Gujarat Parivartan Party was a political party from Gujarat, India. It was founded by Keshubhai Patel in August 2012. It performed poorly in 2012 assembly elections. It was expanded with the merging of the Mahagujarat Janata Party. Later it was merged back with the Bharatiya Janata Party (BJP) in February 2014.

==Formation==
GPP was founded by former Chief Minister of Gujarat Keshubhai Patel on 6 August 2012. Gordhan Zadafia led Mahagujarat Janata Party dissolved itself in the Gujarat Parivartan Party.

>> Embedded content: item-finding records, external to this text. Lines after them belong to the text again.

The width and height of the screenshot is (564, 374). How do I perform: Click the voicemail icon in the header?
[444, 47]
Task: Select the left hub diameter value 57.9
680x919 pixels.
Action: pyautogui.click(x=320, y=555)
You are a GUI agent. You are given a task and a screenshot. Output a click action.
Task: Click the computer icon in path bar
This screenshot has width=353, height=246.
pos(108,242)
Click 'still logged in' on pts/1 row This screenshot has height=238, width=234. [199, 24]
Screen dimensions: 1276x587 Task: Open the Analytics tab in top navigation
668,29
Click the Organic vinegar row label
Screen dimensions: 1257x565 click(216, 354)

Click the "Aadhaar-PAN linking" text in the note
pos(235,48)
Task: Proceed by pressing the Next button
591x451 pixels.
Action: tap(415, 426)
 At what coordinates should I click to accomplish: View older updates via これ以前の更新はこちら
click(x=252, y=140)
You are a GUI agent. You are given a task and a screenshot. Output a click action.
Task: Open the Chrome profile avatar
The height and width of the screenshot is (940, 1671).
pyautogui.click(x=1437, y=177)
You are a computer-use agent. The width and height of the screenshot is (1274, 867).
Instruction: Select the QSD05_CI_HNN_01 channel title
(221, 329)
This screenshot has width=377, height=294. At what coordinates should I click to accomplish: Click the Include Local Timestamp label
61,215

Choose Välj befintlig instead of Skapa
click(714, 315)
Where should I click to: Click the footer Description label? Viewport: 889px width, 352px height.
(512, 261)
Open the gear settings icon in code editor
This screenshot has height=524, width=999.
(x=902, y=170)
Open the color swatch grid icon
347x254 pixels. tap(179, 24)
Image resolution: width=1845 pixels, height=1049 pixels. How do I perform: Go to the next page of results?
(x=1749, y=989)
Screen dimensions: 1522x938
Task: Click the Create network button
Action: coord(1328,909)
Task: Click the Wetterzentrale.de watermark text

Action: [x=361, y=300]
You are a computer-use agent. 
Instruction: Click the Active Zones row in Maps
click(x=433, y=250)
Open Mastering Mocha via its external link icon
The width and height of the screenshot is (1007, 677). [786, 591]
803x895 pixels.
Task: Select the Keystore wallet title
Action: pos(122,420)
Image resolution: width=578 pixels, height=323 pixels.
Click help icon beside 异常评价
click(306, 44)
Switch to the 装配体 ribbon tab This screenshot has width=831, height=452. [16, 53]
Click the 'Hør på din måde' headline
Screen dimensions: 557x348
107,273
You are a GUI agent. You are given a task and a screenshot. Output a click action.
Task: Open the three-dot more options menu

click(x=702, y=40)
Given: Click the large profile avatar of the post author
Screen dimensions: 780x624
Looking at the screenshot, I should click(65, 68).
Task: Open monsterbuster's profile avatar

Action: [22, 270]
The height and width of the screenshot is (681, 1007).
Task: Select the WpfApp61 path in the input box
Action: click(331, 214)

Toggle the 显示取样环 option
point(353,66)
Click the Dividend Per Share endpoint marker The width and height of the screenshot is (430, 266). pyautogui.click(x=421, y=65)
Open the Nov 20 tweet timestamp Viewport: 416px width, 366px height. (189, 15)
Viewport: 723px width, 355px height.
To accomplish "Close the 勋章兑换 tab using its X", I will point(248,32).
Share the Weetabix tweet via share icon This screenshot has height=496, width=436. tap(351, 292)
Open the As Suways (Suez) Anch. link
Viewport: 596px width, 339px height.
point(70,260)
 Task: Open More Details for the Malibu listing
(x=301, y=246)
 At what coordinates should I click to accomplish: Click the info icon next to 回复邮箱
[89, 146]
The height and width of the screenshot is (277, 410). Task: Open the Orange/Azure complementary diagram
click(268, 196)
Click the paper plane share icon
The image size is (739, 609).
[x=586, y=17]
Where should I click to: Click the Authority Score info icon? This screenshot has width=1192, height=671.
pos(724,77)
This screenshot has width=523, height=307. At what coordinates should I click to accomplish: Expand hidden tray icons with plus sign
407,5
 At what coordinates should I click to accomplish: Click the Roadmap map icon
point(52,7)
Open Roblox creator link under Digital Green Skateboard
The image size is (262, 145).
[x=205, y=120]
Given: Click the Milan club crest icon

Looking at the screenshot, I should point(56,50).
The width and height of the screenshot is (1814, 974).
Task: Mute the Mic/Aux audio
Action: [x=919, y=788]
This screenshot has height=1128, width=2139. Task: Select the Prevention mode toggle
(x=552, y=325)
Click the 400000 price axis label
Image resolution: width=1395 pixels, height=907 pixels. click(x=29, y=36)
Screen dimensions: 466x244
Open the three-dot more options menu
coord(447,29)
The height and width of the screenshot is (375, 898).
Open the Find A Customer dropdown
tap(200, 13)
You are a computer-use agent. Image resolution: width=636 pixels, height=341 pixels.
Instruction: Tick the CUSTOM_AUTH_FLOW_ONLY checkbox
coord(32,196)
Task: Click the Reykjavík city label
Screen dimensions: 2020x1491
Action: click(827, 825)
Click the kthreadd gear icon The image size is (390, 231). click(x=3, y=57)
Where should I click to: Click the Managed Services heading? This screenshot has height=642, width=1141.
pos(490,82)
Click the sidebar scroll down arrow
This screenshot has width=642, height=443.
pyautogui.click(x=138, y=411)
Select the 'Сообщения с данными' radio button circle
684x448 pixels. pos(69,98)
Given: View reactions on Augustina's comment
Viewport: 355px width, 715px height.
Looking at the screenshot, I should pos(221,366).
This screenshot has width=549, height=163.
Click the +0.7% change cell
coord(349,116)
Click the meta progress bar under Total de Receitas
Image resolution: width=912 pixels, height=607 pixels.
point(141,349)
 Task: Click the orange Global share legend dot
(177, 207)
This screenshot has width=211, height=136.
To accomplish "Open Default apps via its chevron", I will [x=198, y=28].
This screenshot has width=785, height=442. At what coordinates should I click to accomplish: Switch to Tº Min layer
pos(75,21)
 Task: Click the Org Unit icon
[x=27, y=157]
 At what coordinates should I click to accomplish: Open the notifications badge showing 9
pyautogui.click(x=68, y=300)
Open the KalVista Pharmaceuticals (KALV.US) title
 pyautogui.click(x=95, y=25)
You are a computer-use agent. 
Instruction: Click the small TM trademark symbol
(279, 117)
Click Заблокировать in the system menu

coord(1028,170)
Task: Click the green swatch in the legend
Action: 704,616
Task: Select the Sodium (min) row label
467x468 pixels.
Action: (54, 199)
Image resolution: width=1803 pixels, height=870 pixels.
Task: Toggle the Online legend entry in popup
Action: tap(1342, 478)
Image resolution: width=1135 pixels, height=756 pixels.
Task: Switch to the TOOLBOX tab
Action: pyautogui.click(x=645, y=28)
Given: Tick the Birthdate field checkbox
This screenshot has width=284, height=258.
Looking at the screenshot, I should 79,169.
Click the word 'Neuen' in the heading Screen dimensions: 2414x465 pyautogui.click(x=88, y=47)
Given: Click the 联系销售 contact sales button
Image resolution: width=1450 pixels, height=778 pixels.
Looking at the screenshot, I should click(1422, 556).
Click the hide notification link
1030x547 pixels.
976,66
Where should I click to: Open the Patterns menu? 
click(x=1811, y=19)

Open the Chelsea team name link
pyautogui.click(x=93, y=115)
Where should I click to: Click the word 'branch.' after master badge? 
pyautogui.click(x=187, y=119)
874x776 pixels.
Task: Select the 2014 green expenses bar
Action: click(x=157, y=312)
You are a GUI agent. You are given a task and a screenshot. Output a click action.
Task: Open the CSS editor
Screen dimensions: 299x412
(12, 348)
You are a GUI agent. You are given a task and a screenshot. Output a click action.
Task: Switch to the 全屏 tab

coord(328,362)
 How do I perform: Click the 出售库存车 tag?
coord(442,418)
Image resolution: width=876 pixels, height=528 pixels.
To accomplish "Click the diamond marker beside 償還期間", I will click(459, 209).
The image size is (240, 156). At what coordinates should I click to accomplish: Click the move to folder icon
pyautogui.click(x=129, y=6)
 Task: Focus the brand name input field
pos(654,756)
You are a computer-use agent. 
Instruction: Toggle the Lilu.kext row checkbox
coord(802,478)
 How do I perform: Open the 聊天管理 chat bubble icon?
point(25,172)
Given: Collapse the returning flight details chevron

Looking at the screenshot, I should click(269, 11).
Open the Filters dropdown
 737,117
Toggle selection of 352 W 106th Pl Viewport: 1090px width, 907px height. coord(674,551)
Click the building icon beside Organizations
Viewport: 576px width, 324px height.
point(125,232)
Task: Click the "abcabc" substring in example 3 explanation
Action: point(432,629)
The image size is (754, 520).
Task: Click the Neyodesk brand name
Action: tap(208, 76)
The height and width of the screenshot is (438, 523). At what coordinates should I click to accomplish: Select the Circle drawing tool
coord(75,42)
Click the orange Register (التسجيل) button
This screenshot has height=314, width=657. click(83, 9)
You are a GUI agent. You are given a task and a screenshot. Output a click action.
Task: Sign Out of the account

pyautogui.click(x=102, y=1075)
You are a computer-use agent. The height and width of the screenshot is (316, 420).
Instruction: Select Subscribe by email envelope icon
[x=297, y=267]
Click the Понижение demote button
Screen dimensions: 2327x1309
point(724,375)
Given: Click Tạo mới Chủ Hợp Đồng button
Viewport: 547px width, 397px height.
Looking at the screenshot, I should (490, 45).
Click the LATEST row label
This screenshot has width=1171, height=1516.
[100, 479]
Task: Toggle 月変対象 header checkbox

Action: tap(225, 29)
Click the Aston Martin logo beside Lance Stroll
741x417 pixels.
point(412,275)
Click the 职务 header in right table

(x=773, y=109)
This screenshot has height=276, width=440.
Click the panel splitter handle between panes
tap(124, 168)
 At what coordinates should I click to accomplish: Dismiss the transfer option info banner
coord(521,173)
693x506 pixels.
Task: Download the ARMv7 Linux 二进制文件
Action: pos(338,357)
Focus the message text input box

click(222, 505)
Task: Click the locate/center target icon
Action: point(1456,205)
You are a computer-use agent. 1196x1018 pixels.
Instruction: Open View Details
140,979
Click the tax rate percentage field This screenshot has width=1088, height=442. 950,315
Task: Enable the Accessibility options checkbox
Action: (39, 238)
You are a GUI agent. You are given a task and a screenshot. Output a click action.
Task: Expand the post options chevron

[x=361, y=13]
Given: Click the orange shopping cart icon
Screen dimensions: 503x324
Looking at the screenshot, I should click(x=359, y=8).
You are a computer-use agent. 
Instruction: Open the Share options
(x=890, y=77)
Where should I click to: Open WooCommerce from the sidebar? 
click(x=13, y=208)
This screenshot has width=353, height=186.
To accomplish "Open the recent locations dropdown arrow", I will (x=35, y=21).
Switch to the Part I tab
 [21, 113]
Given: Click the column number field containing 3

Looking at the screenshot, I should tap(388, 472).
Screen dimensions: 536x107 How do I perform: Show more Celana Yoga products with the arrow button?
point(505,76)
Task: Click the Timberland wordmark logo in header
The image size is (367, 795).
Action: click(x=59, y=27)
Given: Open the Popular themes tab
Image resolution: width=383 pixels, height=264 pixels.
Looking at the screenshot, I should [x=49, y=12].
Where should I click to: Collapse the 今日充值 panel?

==2012 Gujarat legislative assembly elections==
Gujarat Parivartan Party performed poorly and won two seats in 2012 Gujarat legislative assembly election.
1. Keshubhai Patel - Visavadar constituency
2. Nalin Kotadiya - Dhari constituency

== Merger with BJP ==
GPP MLA Keshubhai Patel resigned following his ill health in early February 2014.

President of GPP Gordhan Zadafia announced merger of GPP with the Bharatiya Janata Party (BJP) on 24 February 2014. Senior leader of GPP and former chief minister Suresh Mehta opposed the decision. Nalin Kotadiya who represented Dhari in the Gujarat Legislative Assembly joined BJP along with party.